NOAM Chomsky ve Joost Lagendijk. İlki dünyanın önde gelen, var olan sistemi eleştiren düşünürlerinden biri. Diğeri Türkiye-Avrupa Parlamentosu Karma Komisyon Eş Başkanı.
Türkler için açılan davalar yetmiyor. Bu iki yabancı hakkında da, Türklüğe hakaretten, TCK 301’den soruşturma açılıyor.
Türkiye’yi AB gözünde “Bunlar asla Avrupalı olamaz” yargısını perçinleyen tutumun kaynağında, 301 yatıyor.
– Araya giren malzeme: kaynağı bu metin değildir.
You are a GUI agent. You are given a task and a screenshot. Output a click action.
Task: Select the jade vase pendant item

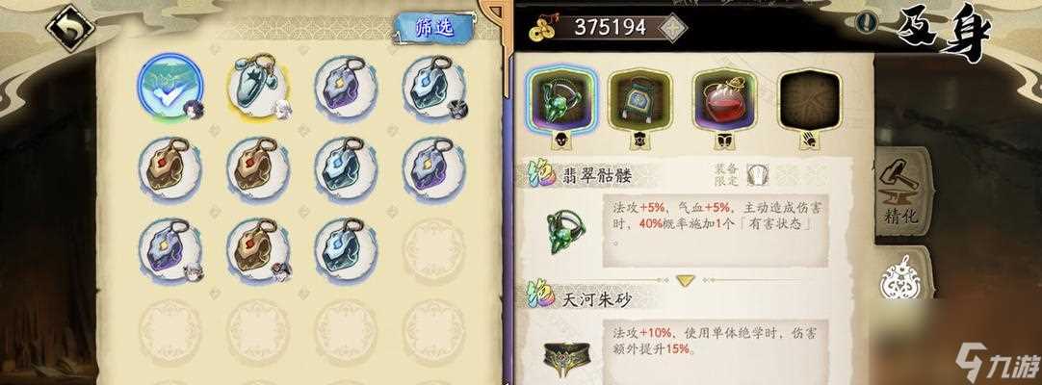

O tuhaf tutum devam ediyor. TBMM, AB uyum paketi için olağanüstü toplanıyor.
Ancak, AB’nin düzeltilmesini istediği ve düşünce özgürlüğüne aykırı bulduğu 301 ile ilgili olarak, AKP kılını kıpardatmıyor.
Çünkü, AKP’nin Batı anlamında bir demokrasiyle uzak-yakın ilgisi yok.
Göstermelik bir takım adımlar.
İKİ BUÇUK BAKAN
Adına demokratikleşme ya da uyum paketleri denilen, kağıt üstünde de olsa, Türkiye’yi Batı’ya biraz olsun yaklaştıran bu yasal değişikliklere, asıl direnme AKP Hükümetinin içinden geliyor.
İki buçuk bakan hariç. Abdullah Gül ile Ali Babacan, buçuk da, yani her zaman değil, Mehmet Aydın.
AKP’ye Batı zihniyetini, Batı anlayışını, Batı kültürünü anlatmak, deveye hendek atlatmak gibi. Anlatmak zor, çünkü düşünce dünyaları buna uygun değil.
AB KARŞITLARI
Avrupa’da Türkiye’yi AB içinde görmek istemeyen önemli bir gurup var. Türkiye bunlara sürekli malzeme taşımakla meşgul.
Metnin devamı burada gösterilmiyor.